--- PROBLEMS ---
1 – According to the passage about Kulyapin's intercept, what was his designation in air-to-ground communication?
2 – From the passage about Kulyapin's intercept, repeat the wording that starts at "As he, now alone, approached" and ends at "a foreign aircraft.".
3 – Check each statement against the passage about Kulyapin's intercept and answer yes or no, quoting the words that decide it. (a) Kulyapin was the only pilot to catch up with the intruder. (b) Jets from other bases broke off their intercepts because of bad weather. (c) The Araks River could already be seen in the distance when the intruder made its left turn.

--- PROVIDED TEXT ---
Kulyapin was one of the Soviet pilots on alert at the time the aircraft was spotted. He was also the deputy squadron political officer, the zampolit, a position generally characterized less by flying skill than by ideological zeal. In air-to-ground communication he was "pilot 733." As he approached the target, he heard that jets from other bases were breaking off their intercepts prematurely as the result of low fuel reserves. He was the only pilot to catch up with the intruder.
Kulyapin was keyed up for combat, according to his thoughts as reported in the much later newspaper account. "Who would dare cross the border!" he marveled to himself. He rapidly visualized the terrain over which the intruder was flying and tried to imagine what targets worth spying on could be there.
As he, now alone, approached the target, his controllers radioed that the target was turning toward the b6rder (that is, toward the west). Kulvapin recalled feeling outraged. "What's this!" he wondered. "An evasive maneuver, a trick, or an attempt to slip out unpunished? He won't get away!" As he closed in from behind, he performed an IFF ("Identify- Friend or Foe") radar transponder interrogation, but there was no answer, which meant it was a foreign aircraft.
Kulyapin reported later that once he had caught up with the intruder aircraft, the "enemy" pilot had deliberately ignored him, even though he had performed all standard visual contact procedures. "They flew nose to nose.... Kulyapin saw the heads of the foreign pilots turned in his direction," the newspaper account later claimed. "He gave them the conventional signal to make a landing approach on a designated course. In response he got no reaction whatsoever."
As the young Russian pilot was paralleling the intruder off its left wing, it suddenly turned in to him, forcing him to dive and avoid collision. Kulyapin interpreted this as a hostile act designed to force him into a spin. "The intruders, it seemed, were counting on the Soviet pilot panicking and breaking up in the propellers when they made their sharp maneuver," claimed the newspaper account. This left turn also put the intruder on a course out of Soviet territory, toward the Araks River, which was already visible in the distance. Kulyapin was seized by anger. "Who's giving it to whom, huh!" he savagely thought. "Well, we'll see--let's fight."
Most likely the Argentine pilots were oblivious of the intercept and had just made the normal turn toward Cyprus, which was due at about this time. But the Soviet interpretation was entirely different: "The crew of the intruder aircraft arrogantly continued to move toward confrontation. They understood that the Soviet pilot would try to cut them off from the border, which was only a few kilometers away." By fantasizing such lines of thought in the minds of the foreign pilots, the official Soviet account was able to portray them as unambiguous enemies.

--- Part of a data file ---
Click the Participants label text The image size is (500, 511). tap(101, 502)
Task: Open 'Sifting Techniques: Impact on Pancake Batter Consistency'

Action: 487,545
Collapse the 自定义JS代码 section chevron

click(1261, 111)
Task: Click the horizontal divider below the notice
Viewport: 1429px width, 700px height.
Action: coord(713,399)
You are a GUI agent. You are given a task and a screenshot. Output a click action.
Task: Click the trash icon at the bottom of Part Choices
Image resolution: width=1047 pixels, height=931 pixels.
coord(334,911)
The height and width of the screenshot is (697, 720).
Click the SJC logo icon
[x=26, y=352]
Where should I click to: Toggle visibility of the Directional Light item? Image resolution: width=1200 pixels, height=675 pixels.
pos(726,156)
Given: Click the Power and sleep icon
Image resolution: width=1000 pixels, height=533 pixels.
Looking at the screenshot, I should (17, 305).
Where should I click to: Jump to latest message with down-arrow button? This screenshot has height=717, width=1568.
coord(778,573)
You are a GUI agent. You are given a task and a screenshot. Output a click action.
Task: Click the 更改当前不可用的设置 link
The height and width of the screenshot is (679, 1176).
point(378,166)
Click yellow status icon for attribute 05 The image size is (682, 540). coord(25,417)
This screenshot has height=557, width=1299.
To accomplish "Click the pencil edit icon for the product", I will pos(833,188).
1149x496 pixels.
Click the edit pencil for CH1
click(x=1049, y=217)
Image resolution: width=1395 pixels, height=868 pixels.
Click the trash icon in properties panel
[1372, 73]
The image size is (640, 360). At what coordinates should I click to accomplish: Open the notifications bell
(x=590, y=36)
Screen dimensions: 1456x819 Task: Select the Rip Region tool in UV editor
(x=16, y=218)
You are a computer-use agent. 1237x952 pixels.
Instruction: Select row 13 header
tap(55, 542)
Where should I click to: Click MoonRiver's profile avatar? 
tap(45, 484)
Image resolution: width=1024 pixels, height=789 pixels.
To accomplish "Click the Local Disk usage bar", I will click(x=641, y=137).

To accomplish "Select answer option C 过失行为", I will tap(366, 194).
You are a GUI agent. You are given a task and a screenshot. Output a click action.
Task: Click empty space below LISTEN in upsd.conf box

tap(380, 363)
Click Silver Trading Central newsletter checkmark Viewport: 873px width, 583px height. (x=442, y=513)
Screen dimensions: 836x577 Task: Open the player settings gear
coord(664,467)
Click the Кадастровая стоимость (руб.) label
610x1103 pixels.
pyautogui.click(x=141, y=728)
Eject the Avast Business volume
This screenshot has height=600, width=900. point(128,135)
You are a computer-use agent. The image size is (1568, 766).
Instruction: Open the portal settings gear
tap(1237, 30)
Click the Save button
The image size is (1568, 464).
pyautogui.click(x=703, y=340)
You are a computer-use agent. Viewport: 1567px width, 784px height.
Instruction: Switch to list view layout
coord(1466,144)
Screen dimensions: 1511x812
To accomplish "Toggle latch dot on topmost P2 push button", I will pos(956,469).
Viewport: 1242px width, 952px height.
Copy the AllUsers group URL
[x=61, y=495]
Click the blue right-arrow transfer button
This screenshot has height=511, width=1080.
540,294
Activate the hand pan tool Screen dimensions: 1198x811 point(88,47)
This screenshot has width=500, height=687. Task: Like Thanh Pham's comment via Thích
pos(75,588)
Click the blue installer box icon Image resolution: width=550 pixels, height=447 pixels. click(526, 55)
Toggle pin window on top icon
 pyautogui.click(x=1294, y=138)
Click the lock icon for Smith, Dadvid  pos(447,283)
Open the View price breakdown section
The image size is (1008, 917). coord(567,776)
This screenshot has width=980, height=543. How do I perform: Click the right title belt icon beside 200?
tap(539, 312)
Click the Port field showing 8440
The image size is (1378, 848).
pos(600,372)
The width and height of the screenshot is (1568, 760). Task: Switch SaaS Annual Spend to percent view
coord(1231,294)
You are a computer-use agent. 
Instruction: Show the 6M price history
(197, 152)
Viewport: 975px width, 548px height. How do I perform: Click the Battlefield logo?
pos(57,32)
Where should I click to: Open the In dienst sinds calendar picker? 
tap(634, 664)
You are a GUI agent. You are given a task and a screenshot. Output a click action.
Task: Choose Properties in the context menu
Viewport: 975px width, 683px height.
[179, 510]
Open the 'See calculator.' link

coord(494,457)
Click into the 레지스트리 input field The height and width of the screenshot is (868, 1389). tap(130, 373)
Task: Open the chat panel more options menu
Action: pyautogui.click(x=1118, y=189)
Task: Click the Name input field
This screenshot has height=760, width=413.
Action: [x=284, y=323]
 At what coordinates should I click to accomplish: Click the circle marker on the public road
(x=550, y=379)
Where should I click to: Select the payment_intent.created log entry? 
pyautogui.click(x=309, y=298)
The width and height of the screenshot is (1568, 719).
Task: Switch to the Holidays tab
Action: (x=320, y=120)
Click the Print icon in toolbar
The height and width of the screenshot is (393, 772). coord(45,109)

--- OUTPUTS IN ORDER ---
1 – He was "pilot 733."

2 –
As he, now alone, approached the target, his controllers radioed that the target was turning toward the b6rder (that is, toward the west). Kulvapin recalled feeling outraged. "What's this!" he wondered. "An evasive maneuver, a trick, or an attempt to slip out unpunished? He won't get away!" As he closed in from behind, he performed an IFF ("Identify- Friend or Foe") radar transponder interrogation, but there was no answer, which meant it was a foreign aircraft.

3 –
(a) Yes: "He was the only pilot to catch up with the intruder."
(b) No: "jets from other bases were breaking off their intercepts prematurely as the result of low fuel reserves."
(c) Yes: "toward the Araks River, which was already visible in the distance."